La situation actuelle souligne en fait les profondes lacunes des objecteurs de croissance : leur relative faiblesse théorique, leur manque de propositions concrètes et leur inexistence en tant que force politique. Pour y remédier, les objecteurs de croissance doivent se rassembler et préparer dès maintenant les échéances futures sur le plan idéologique comme sur le terrain politique. Gardons à l’esprit que si nous ambitionnons de faire entendre notre voix à l’avenir, nous devons nous y atteler dès maintenant ! L’espoir est immense. Car le clivage profond – mais trop souvent occulté – qui oppose aujourd’hui les partisans de la croissance à ceux qui se montrent résolument critiques à son égard, traverse la Gauche et vient questionner la pertinence du découpage partisan en vigueur. Il invite à rassembler nos idées et nos forces au-delà des partis. Après tout, quelle est aujourd’hui la cohérence des Verts déchirés entre un réformisme radical et la tentation de devenir la mouvance écolo des socialistes ? Que vaut la transversalité du courant Utopia, présent au PS et depuis peu chez les Verts, si elle ne leur offre qu’une place ultra minoritaire dans ces deux partis ? Que peuvent les militants du PCF ou de la LCR questionnant la pertinence et la nature de la croissance, face à des structures partisanes rigides et pro-croissance ? Pensons enfin au foisonnement d’idées, d’initiatives et d’alternatives dont les objecteurs de croissance de tous bords sont porteurs au niveau local. Cette Gauche novatrice qui se reconnaît et se retrouve dans une critique radicale de la croissance doit se rassembler et s’affranchir des barrières partisanes.

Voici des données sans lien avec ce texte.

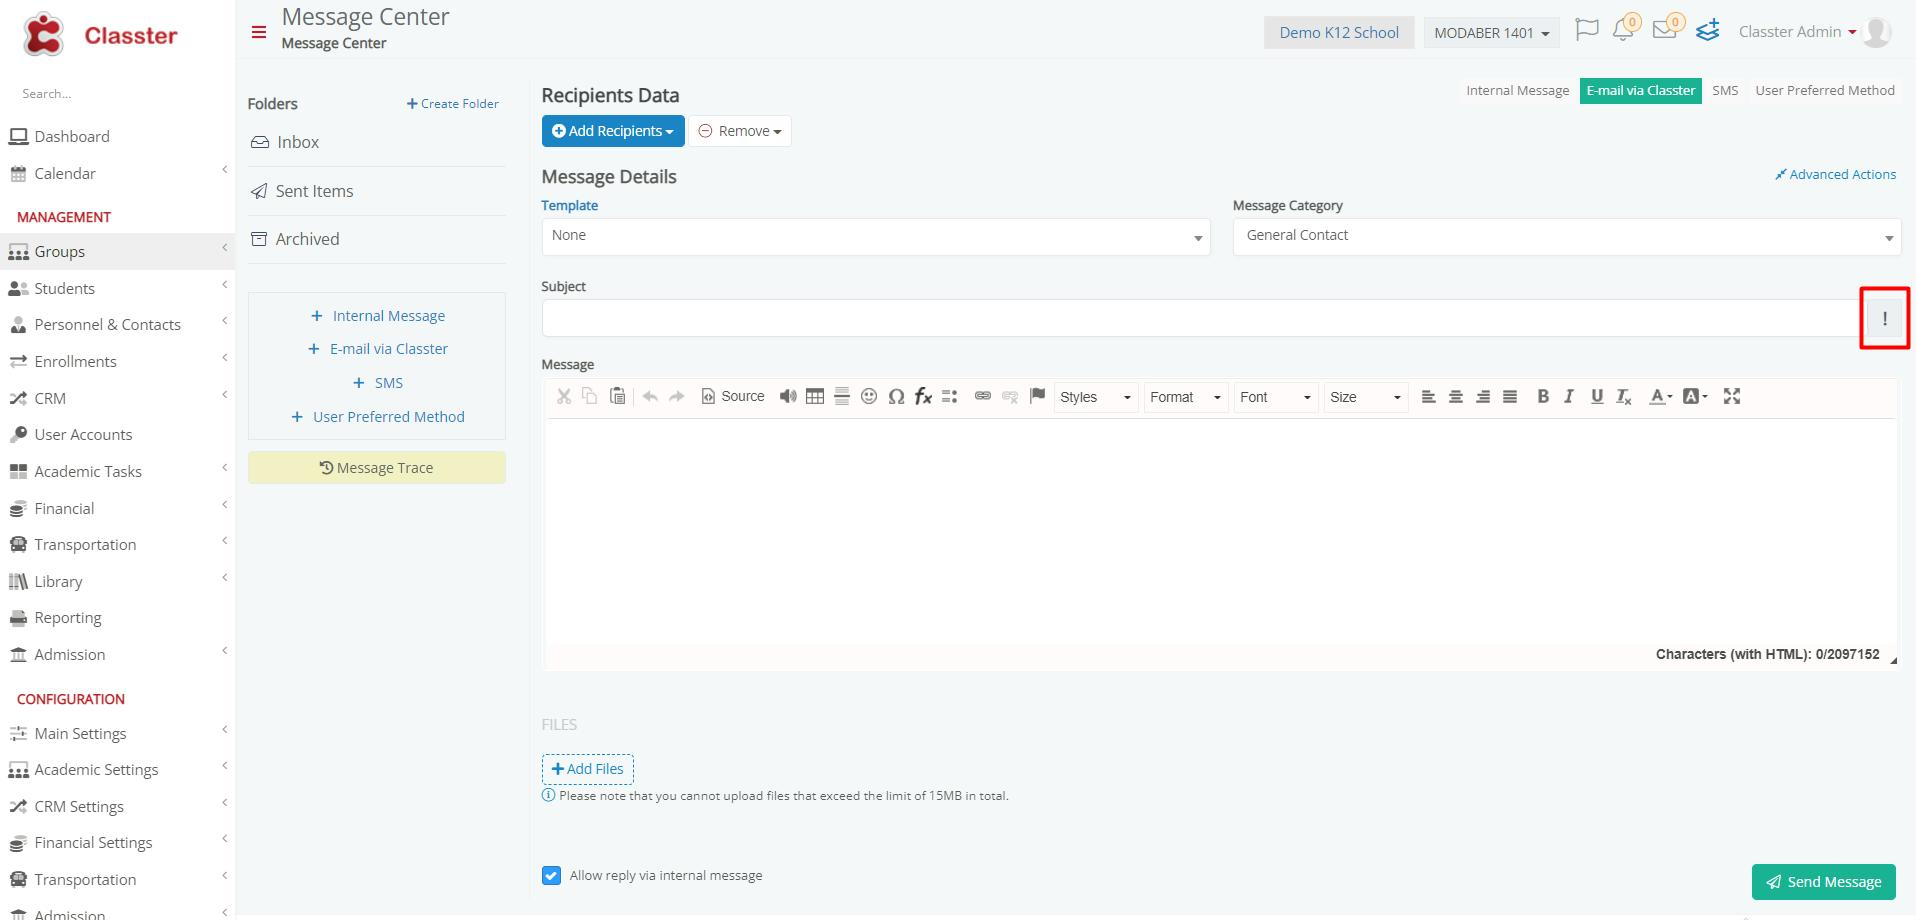Uncheck Allow reply via internal message
This screenshot has height=920, width=1916.
tap(551, 875)
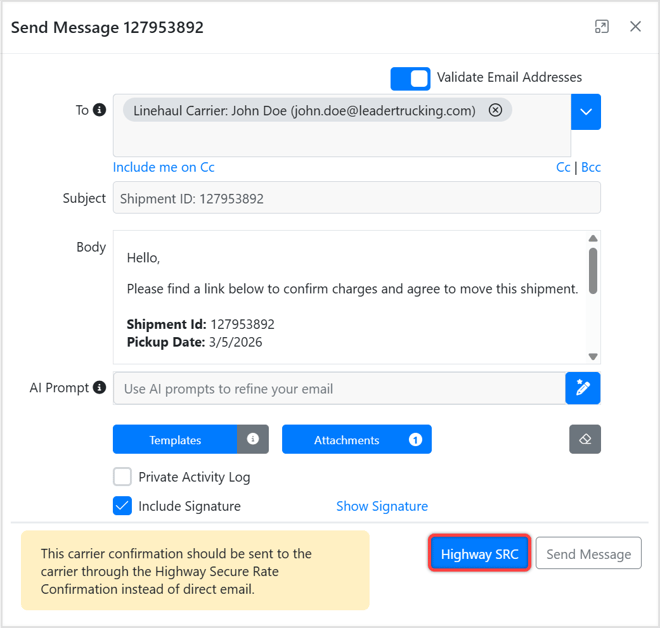The width and height of the screenshot is (660, 628).
Task: Click the AI Prompt info icon
Action: tap(99, 388)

Elle doit se rassembler pour faire face au risque de l’éparpillement, fécond certes, mais peu efficace. Elle doit surtout se rassembler pour défendre un projet commun à la hauteur des enjeux sociaux et écologiques auxquels nous sommes confrontés. Seul le rassemblement peut nous permettre de peser dans le débat politique et d’y faire entendre une voix forte et pourquoi pas majoritaire… Les points d’accord ne manquent pas et l’on peut aisément dégager quatre axes fédérateurs : sortir de la spirale consommation – croissance – travail ; repenser la politique énergétique ; relocaliser l’économie ; garantir l’accès de tous aux biens et services essentiels. Parmi les pistes de réflexion susceptibles de concrétiser ce projet on citera notamment la mise en place d’un revenu inconditionnel de citoyenneté (garantissant un niveau de vie décent) lié à un revenu maximal autorisé, la répercussion des coûts cachés de nos modes de vie par le biais d’une taxe écologique avec les mesures d’accompagnement social nécessaires sous peine de vider les rues des voitures des pauvres pour permettre aux riches de rouler encore plus vite, le soutien aux circuits courts de distribution et à une alimentation paysanne, la gestion démocratique des services publics ou encore la défense et l’extension du champ de la gratuité de l’usage face au renchérissement du mésusage. Pourquoi devrait-on payer l’eau le même prix pour faire son ménage et remplir sa piscine ? Pourquoi payer les mêmes impôts fonciers pour une résidence principale et secondaire ? Il n’y a d’avenir à gauche que si nous lions les contraintes économiques et notre projet social par un véritable retour au politique.

Rassemblons-nous donc autour de cette vision politique qui nous unit, et tâchons, d’ici 2012, de faire mieux qu’en 2007.